## Problem to work on
Give back every item below verbatim, with no changes.
....
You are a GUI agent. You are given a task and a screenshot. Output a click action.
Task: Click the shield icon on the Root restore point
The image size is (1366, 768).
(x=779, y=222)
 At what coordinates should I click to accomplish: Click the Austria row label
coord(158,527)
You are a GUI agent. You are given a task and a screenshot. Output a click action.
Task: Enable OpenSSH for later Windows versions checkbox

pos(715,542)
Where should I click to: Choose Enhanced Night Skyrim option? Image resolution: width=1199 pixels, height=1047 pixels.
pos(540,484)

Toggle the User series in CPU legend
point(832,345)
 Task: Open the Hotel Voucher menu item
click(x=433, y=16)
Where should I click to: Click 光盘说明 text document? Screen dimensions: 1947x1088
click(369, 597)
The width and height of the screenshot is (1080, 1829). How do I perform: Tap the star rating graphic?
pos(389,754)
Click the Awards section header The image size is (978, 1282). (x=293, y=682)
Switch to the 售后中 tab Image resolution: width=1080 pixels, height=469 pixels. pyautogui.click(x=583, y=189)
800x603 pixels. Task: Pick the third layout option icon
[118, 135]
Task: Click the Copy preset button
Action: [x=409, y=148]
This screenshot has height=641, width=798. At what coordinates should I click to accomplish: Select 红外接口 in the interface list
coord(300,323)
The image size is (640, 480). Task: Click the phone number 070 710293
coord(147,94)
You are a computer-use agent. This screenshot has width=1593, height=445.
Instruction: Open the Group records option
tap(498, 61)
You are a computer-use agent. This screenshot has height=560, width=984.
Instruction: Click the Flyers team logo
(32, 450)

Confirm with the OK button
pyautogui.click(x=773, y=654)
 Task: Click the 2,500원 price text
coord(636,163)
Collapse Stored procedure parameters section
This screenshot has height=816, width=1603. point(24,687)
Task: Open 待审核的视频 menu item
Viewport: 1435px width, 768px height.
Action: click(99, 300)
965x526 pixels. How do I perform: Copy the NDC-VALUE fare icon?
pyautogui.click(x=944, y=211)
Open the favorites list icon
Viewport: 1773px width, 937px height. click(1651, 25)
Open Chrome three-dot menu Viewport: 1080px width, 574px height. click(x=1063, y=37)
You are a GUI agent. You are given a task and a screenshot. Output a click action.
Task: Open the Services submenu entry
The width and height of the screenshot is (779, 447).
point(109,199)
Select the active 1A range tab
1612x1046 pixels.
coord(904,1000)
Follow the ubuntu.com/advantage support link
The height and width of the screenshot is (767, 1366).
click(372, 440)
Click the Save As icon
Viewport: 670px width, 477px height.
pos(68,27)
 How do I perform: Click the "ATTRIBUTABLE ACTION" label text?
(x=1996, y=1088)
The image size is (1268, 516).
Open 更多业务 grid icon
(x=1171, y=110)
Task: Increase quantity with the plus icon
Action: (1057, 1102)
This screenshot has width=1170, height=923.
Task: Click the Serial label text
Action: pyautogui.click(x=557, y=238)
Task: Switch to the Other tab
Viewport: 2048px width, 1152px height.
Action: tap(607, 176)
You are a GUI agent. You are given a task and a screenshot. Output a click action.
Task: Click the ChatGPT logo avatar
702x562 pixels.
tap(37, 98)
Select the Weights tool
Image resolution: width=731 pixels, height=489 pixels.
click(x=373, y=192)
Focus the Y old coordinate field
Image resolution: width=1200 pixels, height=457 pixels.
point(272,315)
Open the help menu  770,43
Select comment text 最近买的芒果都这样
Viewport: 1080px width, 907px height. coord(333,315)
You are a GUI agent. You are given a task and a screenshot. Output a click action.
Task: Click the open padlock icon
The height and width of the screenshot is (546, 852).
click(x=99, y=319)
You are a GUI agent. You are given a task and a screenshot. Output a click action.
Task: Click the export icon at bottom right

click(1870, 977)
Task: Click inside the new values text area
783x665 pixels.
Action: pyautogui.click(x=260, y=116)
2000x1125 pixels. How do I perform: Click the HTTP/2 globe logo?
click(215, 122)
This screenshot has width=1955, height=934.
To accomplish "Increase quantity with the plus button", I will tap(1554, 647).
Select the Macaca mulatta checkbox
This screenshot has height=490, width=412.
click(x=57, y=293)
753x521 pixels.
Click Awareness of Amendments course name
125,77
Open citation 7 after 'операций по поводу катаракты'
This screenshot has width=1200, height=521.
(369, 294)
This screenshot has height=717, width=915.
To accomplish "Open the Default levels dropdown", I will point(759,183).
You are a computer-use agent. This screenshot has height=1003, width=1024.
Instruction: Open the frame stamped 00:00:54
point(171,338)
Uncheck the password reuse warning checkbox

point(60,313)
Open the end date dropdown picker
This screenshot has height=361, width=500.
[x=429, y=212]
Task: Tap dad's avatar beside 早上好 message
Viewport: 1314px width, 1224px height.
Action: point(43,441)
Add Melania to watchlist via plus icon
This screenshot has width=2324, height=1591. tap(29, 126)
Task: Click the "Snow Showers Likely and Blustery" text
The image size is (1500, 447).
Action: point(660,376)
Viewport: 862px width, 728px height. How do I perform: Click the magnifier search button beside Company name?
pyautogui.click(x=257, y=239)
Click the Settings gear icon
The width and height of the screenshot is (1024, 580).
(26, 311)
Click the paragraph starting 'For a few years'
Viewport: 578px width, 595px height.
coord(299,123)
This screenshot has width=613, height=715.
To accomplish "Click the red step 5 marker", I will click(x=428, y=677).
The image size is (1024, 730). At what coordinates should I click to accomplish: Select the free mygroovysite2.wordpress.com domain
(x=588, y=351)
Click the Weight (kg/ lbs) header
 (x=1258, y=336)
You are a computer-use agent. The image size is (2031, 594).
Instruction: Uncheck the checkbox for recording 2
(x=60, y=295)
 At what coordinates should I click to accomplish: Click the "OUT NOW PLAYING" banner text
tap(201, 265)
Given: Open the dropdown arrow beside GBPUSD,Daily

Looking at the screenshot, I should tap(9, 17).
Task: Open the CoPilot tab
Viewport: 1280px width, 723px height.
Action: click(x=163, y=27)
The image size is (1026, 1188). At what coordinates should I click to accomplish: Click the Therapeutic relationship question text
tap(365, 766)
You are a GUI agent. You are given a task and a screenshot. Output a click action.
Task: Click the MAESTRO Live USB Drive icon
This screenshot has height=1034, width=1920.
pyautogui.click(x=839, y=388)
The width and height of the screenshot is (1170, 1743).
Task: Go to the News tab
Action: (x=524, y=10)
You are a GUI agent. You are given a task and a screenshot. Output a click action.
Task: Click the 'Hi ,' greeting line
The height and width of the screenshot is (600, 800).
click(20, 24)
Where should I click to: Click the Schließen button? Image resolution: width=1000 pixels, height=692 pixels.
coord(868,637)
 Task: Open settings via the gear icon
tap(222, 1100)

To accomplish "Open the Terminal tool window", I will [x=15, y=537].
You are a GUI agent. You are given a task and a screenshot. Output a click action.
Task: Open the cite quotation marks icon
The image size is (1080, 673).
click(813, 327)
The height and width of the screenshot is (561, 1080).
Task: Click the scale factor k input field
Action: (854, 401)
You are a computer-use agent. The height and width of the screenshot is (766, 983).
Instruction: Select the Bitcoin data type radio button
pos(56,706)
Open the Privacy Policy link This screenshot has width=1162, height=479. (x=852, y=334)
....
## Answer to this problem
You are a GUI agent. You are given a task and a screenshot. Output a click action.
Task: Click the shield icon on the Root restore point
The image size is (1366, 768).
(x=779, y=222)
 At what coordinates should I click to accomplish: Click the Austria row label
coord(158,527)
You are a GUI agent. You are given a task and a screenshot. Output a click action.
Task: Enable OpenSSH for later Windows versions checkbox

pos(715,542)
Where should I click to: Choose Enhanced Night Skyrim option? Image resolution: width=1199 pixels, height=1047 pixels.
pos(540,484)

Toggle the User series in CPU legend
point(832,345)
 Task: Open the Hotel Voucher menu item
click(x=433, y=16)
Where should I click to: Click 光盘说明 text document? Screen dimensions: 1947x1088
click(369, 597)
The width and height of the screenshot is (1080, 1829). How do I perform: Tap the star rating graphic?
pos(389,754)
Click the Awards section header The image size is (978, 1282). (x=293, y=682)
Switch to the 售后中 tab Image resolution: width=1080 pixels, height=469 pixels. pyautogui.click(x=583, y=189)
800x603 pixels. Task: Pick the third layout option icon
[118, 135]
Task: Click the Copy preset button
Action: [x=409, y=148]
This screenshot has height=641, width=798. At what coordinates should I click to accomplish: Select 红外接口 in the interface list
coord(300,323)
The image size is (640, 480). Task: Click the phone number 070 710293
coord(147,94)
You are a computer-use agent. This screenshot has width=1593, height=445.
Instruction: Open the Group records option
tap(498, 61)
You are a computer-use agent. This screenshot has height=560, width=984.
Instruction: Click the Flyers team logo
(32, 450)

Confirm with the OK button
pyautogui.click(x=773, y=654)
 Task: Click the 2,500원 price text
coord(636,163)
Collapse Stored procedure parameters section
This screenshot has height=816, width=1603. point(24,687)
Task: Open 待审核的视频 menu item
Viewport: 1435px width, 768px height.
Action: click(99, 300)
965x526 pixels. How do I perform: Copy the NDC-VALUE fare icon?
pyautogui.click(x=944, y=211)
Open the favorites list icon
Viewport: 1773px width, 937px height. click(1651, 25)
Open Chrome three-dot menu Viewport: 1080px width, 574px height. click(x=1063, y=37)
You are a GUI agent. You are given a task and a screenshot. Output a click action.
Task: Open the Services submenu entry
The width and height of the screenshot is (779, 447).
point(109,199)
Select the active 1A range tab
1612x1046 pixels.
coord(904,1000)
Follow the ubuntu.com/advantage support link
The height and width of the screenshot is (767, 1366).
click(372, 440)
Click the Save As icon
Viewport: 670px width, 477px height.
pos(68,27)
 How do I perform: Click the "ATTRIBUTABLE ACTION" label text?
(x=1996, y=1088)
The image size is (1268, 516).
Open 更多业务 grid icon
(x=1171, y=110)
Task: Increase quantity with the plus icon
Action: (1057, 1102)
This screenshot has width=1170, height=923.
Task: Click the Serial label text
Action: pyautogui.click(x=557, y=238)
Task: Switch to the Other tab
Viewport: 2048px width, 1152px height.
Action: tap(607, 176)
You are a GUI agent. You are given a task and a screenshot. Output a click action.
Task: Click the ChatGPT logo avatar
702x562 pixels.
tap(37, 98)
Select the Weights tool
Image resolution: width=731 pixels, height=489 pixels.
click(x=373, y=192)
Focus the Y old coordinate field
Image resolution: width=1200 pixels, height=457 pixels.
point(272,315)
Open the help menu  770,43
Select comment text 最近买的芒果都这样
Viewport: 1080px width, 907px height. coord(333,315)
You are a GUI agent. You are given a task and a screenshot. Output a click action.
Task: Click the open padlock icon
The height and width of the screenshot is (546, 852).
click(x=99, y=319)
You are a GUI agent. You are given a task and a screenshot. Output a click action.
Task: Click the export icon at bottom right

click(1870, 977)
Task: Click inside the new values text area
783x665 pixels.
Action: pyautogui.click(x=260, y=116)
2000x1125 pixels. How do I perform: Click the HTTP/2 globe logo?
click(215, 122)
This screenshot has width=1955, height=934.
To accomplish "Increase quantity with the plus button", I will tap(1554, 647).
Select the Macaca mulatta checkbox
This screenshot has height=490, width=412.
click(x=57, y=293)
753x521 pixels.
Click Awareness of Amendments course name
125,77
Open citation 7 after 'операций по поводу катаракты'
This screenshot has width=1200, height=521.
(369, 294)
This screenshot has height=717, width=915.
To accomplish "Open the Default levels dropdown", I will point(759,183).
You are a computer-use agent. This screenshot has height=1003, width=1024.
Instruction: Open the frame stamped 00:00:54
point(171,338)
Uncheck the password reuse warning checkbox

point(60,313)
Open the end date dropdown picker
This screenshot has height=361, width=500.
[x=429, y=212]
Task: Tap dad's avatar beside 早上好 message
Viewport: 1314px width, 1224px height.
Action: point(43,441)
Add Melania to watchlist via plus icon
This screenshot has width=2324, height=1591. tap(29, 126)
Task: Click the "Snow Showers Likely and Blustery" text
The image size is (1500, 447).
Action: point(660,376)
Viewport: 862px width, 728px height. How do I perform: Click the magnifier search button beside Company name?
pyautogui.click(x=257, y=239)
Click the Settings gear icon
The width and height of the screenshot is (1024, 580).
(26, 311)
Click the paragraph starting 'For a few years'
Viewport: 578px width, 595px height.
coord(299,123)
This screenshot has width=613, height=715.
To accomplish "Click the red step 5 marker", I will click(x=428, y=677).
The image size is (1024, 730). At what coordinates should I click to accomplish: Select the free mygroovysite2.wordpress.com domain
(x=588, y=351)
Click the Weight (kg/ lbs) header
 (x=1258, y=336)
You are a computer-use agent. The image size is (2031, 594).
Instruction: Uncheck the checkbox for recording 2
(x=60, y=295)
 At what coordinates should I click to accomplish: Click the "OUT NOW PLAYING" banner text
tap(201, 265)
Given: Open the dropdown arrow beside GBPUSD,Daily

Looking at the screenshot, I should tap(9, 17).
Task: Open the CoPilot tab
Viewport: 1280px width, 723px height.
Action: click(x=163, y=27)
The image size is (1026, 1188). At what coordinates should I click to accomplish: Click the Therapeutic relationship question text
tap(365, 766)
You are a GUI agent. You are given a task and a screenshot. Output a click action.
Task: Click the MAESTRO Live USB Drive icon
This screenshot has height=1034, width=1920.
pyautogui.click(x=839, y=388)
The width and height of the screenshot is (1170, 1743).
Task: Go to the News tab
Action: (x=524, y=10)
You are a GUI agent. You are given a task and a screenshot. Output a click action.
Task: Click the 'Hi ,' greeting line
The height and width of the screenshot is (600, 800).
click(20, 24)
Where should I click to: Click the Schließen button? Image resolution: width=1000 pixels, height=692 pixels.
coord(868,637)
 Task: Open settings via the gear icon
tap(222, 1100)

To accomplish "Open the Terminal tool window", I will [x=15, y=537].
You are a GUI agent. You are given a task and a screenshot. Output a click action.
Task: Open the cite quotation marks icon
The image size is (1080, 673).
click(813, 327)
The height and width of the screenshot is (561, 1080).
Task: Click the scale factor k input field
Action: (854, 401)
You are a computer-use agent. The height and width of the screenshot is (766, 983).
Instruction: Select the Bitcoin data type radio button
pos(56,706)
Open the Privacy Policy link This screenshot has width=1162, height=479. (x=852, y=334)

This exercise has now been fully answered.